A Potenza una cena sociale per celebrare un traguardo raggiunto con l’impegno e il sacrificio di tutti gli operatori e che oggi è una realtà al fianco di familiari e pazienti con diagnosi oncologiche o patologie senza cura
“Oggi i nostri infermieri rifiutano le offerte di lavoro nel pubblico per continuare a fare l’assistenza domiciliare qui a Potenza. Una soddisfazione immensa che ripaga della fatica fatta durante tutto quest’anno”. Le parole di Antonio Mastroianni, 45enne potentino coordinatore del servizio di cure palliative domiciliari che OSA assicura nella provincia del capoluogo lucano, sarebbero sufficienti per raccontare quanto sia cresciuta l’assistenza di OSA su questo territorio. Il 4 aprile è già un anno. L’inizio è stato duro, durissimo, ma paradossalmente è servito a compattare l’ambiente. E quella di OSA a Potenza è una storia di ritorni, di unità e di spirito di squadra. Merito dell’apporto cruciale di Nicola De Flandre, Responsabile di Area, come organizzatore del lavoro e delle persone, che si è dedicato al servizio insieme a tutta l’équipe della Cooperativa. Professionisti come Antonio, che quello spirito di squadra lo incarna appieno. Lui è tornato a lavorare in OSA dopo un’esperienza in un’altra realtà sanitaria. È tornato a casa sua, la terra dove è nato e cresciuto. Ma casa sua è anche e soprattutto “mamma OSA”.


“Quando mi ha chiamato il Responsabile del Personale e Sviluppo HR, Angelo Caciolo non ho esitato”, confessa, “sono tornato da dove sono partito 23 anni fa prima all’Umberto I di Roma, poi al Sant’Andrea, all’ADI della Roma G e di Matera. Sempre come infermiere coordinatore”. Le cure palliative domiciliari sono una sfida non per tutti. Qui con 28 professionisti tra infermieri, medici palliativisti, psicologi, fisioterapisti, logopedisti e OSS, OSA si prende cura in media di 130 pazienti al mese in tutta la provincia di Potenza. Sono persone con diagnosi oncologiche, affette da patologie terribili per cui non esiste più la cura. “Qui facciamo un servizio tosto”, racconta Antonio, “il burn out per gli operatori è dietro l’angolo, il legame con i familiari degli assistiti è molto forte, perché i loro cari spesso sono alla fine di una malattia dolorosa a cui purtroppo non c’è rimedio”.
Quella delle cure palliative è un’assistenza dove preparazione e inclinazione umana vanno più che mai insieme e dove devi fare squadra per forza, per la natura stessa del servizio. E OSA ci è riuscita, nonostante le difficoltà iniziali.
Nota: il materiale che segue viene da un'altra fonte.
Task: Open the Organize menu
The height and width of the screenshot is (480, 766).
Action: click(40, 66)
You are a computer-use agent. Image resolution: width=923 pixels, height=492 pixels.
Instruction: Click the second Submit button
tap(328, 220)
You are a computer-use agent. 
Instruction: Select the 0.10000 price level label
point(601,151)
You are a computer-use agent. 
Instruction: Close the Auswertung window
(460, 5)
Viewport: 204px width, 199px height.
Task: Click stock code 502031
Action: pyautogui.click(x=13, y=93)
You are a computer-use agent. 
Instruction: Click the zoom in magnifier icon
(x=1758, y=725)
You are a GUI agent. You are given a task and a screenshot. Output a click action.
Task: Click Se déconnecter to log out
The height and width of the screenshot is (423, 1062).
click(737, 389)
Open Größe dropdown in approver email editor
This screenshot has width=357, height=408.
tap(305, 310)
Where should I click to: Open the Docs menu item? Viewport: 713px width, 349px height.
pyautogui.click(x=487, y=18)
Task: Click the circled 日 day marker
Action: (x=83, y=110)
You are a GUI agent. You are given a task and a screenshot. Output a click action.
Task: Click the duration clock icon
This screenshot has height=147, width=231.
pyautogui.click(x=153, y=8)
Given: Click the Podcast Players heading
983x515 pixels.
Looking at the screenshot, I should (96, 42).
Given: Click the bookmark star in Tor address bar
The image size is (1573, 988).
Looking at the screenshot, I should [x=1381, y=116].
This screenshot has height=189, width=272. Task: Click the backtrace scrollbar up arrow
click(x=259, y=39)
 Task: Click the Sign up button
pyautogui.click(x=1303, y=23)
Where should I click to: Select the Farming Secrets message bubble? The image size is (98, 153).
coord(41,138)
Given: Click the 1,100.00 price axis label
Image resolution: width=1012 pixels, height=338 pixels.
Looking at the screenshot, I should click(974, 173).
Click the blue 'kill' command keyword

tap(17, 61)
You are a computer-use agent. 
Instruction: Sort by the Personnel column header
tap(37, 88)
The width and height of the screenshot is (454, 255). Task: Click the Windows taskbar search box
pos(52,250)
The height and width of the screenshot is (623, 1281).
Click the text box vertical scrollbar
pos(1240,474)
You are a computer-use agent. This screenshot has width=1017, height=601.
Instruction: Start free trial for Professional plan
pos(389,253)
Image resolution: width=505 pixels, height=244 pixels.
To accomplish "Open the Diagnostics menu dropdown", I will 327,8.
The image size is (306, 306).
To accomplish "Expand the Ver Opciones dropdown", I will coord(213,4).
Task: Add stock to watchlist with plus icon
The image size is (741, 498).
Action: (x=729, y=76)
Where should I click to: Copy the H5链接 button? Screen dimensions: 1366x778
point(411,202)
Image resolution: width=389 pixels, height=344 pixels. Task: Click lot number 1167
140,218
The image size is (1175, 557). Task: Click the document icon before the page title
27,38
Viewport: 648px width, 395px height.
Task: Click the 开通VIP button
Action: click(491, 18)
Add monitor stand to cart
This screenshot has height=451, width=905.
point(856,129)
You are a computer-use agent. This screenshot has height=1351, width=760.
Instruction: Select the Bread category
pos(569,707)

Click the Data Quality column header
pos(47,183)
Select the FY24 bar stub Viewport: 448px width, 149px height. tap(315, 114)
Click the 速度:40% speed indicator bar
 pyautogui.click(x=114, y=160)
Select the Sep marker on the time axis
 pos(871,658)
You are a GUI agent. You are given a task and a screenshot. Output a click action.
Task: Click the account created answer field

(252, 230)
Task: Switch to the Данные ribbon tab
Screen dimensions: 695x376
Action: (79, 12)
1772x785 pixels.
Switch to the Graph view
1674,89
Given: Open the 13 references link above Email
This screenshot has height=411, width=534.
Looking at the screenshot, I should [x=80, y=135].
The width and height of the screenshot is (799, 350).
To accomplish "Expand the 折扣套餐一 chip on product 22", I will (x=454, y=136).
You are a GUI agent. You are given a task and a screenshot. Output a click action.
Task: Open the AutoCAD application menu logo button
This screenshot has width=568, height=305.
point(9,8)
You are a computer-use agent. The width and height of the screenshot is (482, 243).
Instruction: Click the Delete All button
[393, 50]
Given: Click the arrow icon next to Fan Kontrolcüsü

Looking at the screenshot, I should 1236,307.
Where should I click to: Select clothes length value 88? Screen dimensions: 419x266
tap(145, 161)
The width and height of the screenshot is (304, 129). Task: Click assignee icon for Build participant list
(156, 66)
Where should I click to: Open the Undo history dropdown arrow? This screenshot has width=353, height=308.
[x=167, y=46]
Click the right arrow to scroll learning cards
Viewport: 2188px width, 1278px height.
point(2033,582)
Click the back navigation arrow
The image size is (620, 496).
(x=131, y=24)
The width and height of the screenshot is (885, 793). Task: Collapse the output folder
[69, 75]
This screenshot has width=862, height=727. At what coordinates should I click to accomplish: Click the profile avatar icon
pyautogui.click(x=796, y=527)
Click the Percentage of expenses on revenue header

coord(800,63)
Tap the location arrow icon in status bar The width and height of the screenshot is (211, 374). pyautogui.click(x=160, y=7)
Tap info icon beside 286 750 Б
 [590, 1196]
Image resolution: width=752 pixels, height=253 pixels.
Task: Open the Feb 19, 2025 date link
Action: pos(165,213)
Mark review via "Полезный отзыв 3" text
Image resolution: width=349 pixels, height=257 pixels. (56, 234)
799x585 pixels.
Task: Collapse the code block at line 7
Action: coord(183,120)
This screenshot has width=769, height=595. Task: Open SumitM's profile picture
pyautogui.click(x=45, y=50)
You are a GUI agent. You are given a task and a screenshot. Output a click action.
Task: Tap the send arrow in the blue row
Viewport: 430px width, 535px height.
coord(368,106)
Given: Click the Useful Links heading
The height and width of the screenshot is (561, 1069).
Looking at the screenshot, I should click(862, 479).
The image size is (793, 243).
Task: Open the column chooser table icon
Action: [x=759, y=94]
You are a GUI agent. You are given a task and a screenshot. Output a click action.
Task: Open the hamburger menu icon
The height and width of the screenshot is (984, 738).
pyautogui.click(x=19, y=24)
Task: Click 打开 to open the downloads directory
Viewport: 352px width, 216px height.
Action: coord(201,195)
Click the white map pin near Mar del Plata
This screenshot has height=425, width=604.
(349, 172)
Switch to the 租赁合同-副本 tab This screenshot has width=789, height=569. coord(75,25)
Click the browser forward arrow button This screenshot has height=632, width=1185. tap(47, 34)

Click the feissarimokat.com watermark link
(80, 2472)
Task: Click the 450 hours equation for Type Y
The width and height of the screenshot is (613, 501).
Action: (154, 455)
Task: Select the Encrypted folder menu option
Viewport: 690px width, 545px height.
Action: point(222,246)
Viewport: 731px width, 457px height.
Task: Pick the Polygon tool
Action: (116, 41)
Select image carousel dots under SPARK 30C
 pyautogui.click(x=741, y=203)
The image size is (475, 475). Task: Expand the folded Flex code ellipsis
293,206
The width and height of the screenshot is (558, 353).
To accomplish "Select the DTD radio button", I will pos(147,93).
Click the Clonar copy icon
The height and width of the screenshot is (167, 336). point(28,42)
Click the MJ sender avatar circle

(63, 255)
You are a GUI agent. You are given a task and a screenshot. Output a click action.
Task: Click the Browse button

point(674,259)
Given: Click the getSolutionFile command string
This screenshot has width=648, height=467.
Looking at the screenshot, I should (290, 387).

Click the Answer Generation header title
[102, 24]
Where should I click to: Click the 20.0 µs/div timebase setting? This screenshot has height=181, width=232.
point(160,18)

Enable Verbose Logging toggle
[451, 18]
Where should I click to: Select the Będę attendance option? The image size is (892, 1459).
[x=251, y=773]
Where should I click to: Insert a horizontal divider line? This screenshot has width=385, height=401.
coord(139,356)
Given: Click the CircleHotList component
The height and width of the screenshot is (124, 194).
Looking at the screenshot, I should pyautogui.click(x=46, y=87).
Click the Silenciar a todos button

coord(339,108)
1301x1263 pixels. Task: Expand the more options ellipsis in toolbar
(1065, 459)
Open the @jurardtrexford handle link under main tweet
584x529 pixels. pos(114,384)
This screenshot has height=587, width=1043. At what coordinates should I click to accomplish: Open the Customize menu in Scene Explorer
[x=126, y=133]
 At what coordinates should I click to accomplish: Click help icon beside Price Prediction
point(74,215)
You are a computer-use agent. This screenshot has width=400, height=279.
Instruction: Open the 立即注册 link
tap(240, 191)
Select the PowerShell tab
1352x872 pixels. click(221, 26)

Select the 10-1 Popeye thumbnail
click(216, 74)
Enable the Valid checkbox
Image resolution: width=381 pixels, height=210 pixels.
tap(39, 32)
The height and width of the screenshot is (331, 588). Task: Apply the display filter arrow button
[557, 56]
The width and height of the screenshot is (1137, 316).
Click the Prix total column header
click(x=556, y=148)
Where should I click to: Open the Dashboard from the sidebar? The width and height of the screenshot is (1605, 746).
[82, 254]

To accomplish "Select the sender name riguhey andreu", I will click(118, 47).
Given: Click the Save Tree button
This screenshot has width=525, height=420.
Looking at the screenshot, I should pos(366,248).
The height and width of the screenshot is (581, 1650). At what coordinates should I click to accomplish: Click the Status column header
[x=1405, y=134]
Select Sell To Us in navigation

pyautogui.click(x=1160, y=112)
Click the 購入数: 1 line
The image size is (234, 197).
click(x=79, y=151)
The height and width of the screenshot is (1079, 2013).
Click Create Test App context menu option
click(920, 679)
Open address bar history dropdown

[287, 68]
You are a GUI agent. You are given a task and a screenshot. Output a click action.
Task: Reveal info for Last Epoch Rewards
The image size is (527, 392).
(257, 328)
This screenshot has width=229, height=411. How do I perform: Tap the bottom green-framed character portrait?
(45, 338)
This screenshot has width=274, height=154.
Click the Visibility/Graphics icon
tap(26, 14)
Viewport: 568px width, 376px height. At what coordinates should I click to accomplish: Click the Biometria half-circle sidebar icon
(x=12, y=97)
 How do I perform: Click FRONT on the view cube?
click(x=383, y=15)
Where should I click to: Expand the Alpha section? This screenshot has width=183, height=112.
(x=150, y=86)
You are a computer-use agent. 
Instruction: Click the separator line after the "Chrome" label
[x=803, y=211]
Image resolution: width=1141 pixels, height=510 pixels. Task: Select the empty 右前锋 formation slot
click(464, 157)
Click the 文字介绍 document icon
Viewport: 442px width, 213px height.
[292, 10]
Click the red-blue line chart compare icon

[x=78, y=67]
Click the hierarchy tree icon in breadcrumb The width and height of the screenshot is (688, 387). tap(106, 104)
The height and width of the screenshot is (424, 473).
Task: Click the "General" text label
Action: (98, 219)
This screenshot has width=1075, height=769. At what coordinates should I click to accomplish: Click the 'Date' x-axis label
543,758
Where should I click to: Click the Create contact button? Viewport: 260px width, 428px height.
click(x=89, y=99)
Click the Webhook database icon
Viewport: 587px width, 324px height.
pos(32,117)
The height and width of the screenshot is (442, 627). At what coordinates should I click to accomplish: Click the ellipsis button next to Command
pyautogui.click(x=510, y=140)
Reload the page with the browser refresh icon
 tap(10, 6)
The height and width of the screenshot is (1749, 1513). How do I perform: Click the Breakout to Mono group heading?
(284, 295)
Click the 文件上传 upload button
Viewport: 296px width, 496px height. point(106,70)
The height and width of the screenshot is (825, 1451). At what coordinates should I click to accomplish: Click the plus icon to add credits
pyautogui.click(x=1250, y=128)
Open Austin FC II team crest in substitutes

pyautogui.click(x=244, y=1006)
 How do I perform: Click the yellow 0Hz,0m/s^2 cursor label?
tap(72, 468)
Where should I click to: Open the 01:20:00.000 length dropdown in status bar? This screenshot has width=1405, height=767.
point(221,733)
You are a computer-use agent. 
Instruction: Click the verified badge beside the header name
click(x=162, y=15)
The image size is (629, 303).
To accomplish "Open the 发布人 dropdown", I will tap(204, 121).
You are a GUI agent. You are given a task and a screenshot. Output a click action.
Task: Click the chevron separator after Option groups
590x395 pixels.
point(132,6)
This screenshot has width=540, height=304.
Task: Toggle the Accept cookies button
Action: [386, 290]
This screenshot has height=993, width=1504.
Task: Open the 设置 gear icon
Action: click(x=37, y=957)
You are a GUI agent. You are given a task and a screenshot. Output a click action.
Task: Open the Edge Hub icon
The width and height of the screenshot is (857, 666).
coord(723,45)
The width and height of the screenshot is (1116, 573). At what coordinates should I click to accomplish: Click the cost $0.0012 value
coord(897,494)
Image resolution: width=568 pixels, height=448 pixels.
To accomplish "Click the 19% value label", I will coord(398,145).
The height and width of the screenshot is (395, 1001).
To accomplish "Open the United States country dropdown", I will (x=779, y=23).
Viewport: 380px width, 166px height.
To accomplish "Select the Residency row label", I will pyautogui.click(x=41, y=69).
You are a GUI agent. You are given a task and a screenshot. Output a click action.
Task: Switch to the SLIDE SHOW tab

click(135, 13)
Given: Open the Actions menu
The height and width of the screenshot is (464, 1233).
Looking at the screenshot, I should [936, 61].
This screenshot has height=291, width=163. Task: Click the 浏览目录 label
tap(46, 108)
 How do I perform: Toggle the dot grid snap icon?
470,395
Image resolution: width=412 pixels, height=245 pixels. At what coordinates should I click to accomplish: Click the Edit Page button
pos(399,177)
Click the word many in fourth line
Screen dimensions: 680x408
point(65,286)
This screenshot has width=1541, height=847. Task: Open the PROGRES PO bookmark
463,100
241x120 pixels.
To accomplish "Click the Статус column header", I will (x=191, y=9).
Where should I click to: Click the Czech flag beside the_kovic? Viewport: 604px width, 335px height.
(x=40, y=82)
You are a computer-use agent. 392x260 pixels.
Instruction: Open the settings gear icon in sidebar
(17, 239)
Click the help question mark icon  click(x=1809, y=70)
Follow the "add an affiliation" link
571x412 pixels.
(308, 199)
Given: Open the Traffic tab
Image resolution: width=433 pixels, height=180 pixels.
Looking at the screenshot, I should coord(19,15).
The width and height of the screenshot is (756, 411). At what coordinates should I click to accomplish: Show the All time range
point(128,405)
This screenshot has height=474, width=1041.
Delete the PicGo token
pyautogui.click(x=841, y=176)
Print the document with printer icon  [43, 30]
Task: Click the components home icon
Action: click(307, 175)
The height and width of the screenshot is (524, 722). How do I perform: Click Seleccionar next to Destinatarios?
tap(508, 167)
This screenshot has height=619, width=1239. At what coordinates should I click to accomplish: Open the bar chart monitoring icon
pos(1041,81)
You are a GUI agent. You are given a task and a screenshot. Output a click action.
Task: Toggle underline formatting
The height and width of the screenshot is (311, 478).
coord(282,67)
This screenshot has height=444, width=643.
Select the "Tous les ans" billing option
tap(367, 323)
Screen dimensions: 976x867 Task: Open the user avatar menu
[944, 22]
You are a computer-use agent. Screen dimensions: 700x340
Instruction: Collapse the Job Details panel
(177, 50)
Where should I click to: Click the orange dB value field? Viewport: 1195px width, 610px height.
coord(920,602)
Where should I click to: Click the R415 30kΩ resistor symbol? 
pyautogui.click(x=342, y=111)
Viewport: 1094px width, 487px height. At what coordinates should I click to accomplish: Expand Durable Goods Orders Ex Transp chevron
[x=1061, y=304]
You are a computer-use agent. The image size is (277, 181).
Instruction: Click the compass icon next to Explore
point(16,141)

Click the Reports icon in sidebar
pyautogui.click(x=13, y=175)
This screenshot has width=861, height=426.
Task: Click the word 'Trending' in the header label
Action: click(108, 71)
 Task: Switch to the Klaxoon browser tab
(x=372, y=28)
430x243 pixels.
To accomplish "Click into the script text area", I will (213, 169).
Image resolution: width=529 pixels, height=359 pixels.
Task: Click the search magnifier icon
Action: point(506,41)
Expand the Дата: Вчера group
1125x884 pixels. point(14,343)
Per ovviare alla mancanza di personale, la Cooperativa ha messo in campo le sue energie migliori e una solidarietà che ci restituisce, per dirne una, l’impegno degli infermieri delle Commesse di Foggia e di Palermo che si sono sobbarcati sacrifici e chilometri pur di aiutare i loro colleghi potentini. “Grazie al lavoro di tutti il servizio ha preso piede e ora siamo stati capaci di creare un gruppo unito, compatto. Siamo arrivati a selezionare gli infermieri non solo preparati da un punto di vista sanitario, ma anche adatti sotto il profilo umano ad affrontare questo tipo di assistenza. Non tutti i professionisti possono farla”. Il servizio di cure palliative domiciliari è oggi un orologio perfetto con una Centrale Operativa attiva dalle 8 alle 20 e una reperibilità telefonica dei medici h24. Con personale formato e anche supportato da 3 psicologi. Una realtà che si sta facendo apprezzare dalle famiglie ma anche dalle ASL e dalle amministrazioni locali.


“Con i medici riusciamo a fare interventi come gli impianti PIC, paracentesi, toracentesi direttamente a casa dei pazienti”, dice Antonio, “in questo modo gli assistiti non devono andare in ospedale sobbarcandosi di spese per mezzi di trasporto e tempi di attesa che generano ulteriore ‘stress’ a persone già purtroppo affette da gravi patologie. Non è scontato che ciò avvenga, questa è la dimostrazione delle professionalità che mettiamo in campo ogni giorno”. Anche per questo la cena sociale del 4 aprile val bene il traguardo da festeggiare in questa storia di partenze e ritorni, di unità e spirito di squadra che si affina e si compatta nell’impegno quotidiano verso i pazienti. È un momento di convivialità e leggerezza, certo, ma anche un modo per ringraziare chi in questi 365 giorni si è dedicato anima e cuore ai più fragili tra i fragili.